Given data:

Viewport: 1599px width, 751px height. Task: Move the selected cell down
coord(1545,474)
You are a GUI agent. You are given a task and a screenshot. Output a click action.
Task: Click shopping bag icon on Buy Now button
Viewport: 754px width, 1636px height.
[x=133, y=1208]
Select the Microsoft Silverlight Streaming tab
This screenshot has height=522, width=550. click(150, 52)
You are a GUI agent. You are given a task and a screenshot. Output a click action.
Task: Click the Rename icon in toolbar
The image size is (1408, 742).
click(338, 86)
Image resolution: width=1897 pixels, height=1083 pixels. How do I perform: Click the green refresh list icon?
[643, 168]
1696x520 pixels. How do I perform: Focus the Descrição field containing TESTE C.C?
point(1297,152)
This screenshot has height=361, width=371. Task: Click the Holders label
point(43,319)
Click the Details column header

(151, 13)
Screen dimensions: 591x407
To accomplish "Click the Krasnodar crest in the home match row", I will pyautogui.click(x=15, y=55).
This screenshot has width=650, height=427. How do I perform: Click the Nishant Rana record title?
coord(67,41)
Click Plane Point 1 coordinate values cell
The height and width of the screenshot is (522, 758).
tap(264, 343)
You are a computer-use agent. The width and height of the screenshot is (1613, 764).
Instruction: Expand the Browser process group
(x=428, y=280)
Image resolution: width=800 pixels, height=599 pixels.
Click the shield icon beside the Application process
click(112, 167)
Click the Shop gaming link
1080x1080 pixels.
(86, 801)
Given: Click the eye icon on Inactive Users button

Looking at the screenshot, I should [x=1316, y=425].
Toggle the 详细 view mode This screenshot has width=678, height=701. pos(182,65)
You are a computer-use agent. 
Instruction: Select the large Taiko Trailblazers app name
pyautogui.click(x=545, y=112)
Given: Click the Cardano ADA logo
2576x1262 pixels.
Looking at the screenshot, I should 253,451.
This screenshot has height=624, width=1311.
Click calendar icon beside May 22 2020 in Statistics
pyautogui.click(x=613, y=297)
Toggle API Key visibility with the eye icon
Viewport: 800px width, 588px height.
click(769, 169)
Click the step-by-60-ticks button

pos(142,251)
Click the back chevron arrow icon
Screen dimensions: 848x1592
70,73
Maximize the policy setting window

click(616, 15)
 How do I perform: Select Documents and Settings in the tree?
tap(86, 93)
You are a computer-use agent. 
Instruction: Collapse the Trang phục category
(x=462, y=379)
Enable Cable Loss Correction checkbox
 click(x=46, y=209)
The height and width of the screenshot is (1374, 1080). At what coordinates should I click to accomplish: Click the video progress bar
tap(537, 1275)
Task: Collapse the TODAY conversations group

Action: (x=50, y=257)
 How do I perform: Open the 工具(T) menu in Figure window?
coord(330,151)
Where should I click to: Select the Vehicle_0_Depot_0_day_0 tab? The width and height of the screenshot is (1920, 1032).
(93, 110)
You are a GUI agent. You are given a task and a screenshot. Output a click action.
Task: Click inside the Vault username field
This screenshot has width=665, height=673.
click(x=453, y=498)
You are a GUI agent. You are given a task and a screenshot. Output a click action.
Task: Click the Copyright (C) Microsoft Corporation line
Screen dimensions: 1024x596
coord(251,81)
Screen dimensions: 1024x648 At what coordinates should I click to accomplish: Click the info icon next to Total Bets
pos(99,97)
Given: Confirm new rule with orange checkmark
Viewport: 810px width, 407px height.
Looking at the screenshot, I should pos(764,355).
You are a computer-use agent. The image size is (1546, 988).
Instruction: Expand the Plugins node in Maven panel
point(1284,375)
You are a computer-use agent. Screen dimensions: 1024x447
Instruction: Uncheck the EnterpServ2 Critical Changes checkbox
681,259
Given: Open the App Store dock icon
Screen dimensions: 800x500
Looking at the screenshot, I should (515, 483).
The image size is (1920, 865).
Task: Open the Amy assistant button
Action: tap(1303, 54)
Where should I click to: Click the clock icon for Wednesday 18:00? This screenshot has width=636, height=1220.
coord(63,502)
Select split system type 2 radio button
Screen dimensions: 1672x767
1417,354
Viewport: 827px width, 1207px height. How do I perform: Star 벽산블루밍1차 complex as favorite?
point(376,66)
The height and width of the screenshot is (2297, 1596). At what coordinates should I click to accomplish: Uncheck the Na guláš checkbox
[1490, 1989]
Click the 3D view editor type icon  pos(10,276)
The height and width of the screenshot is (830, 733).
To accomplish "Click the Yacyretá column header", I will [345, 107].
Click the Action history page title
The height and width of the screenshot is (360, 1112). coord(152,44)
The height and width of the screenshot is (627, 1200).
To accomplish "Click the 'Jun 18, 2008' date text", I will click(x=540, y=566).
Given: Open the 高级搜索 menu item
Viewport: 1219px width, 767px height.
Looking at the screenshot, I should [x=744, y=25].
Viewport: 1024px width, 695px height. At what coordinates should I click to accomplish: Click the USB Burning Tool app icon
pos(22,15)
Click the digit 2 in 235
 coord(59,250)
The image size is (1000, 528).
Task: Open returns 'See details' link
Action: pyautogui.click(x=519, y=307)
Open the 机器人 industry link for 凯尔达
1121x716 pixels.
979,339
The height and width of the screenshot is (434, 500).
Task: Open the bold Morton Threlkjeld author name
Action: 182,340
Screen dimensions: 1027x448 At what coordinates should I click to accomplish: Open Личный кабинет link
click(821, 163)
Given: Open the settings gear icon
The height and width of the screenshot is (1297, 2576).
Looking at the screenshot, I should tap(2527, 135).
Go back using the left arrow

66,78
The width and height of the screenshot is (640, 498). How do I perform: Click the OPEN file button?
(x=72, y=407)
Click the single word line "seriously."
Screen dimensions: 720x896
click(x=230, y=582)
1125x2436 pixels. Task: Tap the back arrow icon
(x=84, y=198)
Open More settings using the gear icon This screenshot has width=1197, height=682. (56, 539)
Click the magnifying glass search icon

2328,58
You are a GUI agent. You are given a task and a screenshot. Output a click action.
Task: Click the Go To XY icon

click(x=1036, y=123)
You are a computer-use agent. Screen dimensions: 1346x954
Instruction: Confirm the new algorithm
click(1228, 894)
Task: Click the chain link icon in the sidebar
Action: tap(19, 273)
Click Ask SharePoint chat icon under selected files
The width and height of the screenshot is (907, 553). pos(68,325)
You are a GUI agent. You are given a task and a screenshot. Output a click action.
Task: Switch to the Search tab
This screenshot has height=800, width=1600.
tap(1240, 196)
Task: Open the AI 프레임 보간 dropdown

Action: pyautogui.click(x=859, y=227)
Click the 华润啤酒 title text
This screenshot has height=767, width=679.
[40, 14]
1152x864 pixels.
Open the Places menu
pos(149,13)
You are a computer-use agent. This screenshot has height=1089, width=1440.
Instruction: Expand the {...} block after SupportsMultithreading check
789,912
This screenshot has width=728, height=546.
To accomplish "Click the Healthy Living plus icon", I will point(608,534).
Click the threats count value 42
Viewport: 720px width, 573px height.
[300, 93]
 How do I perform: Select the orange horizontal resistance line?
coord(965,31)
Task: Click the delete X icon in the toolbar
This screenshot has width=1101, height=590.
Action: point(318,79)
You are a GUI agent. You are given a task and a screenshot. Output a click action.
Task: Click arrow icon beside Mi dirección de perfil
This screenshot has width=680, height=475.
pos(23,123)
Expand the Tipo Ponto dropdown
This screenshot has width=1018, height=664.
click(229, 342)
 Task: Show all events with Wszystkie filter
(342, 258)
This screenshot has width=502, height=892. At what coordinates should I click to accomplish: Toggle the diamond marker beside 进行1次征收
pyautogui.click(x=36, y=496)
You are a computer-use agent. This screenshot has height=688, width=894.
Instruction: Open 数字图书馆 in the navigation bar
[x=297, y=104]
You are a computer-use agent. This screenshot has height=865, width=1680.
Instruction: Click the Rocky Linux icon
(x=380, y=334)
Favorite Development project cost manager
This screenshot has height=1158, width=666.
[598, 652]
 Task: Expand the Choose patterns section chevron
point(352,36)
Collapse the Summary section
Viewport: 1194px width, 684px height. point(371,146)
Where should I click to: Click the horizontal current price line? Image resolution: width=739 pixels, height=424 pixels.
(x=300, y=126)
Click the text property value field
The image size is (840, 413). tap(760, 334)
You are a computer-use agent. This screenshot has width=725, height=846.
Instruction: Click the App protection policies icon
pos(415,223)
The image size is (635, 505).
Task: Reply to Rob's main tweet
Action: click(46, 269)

Activity: Exactly one number is the answer: how many lines of the entries contain the string "toolbar".

Completed exercise: 2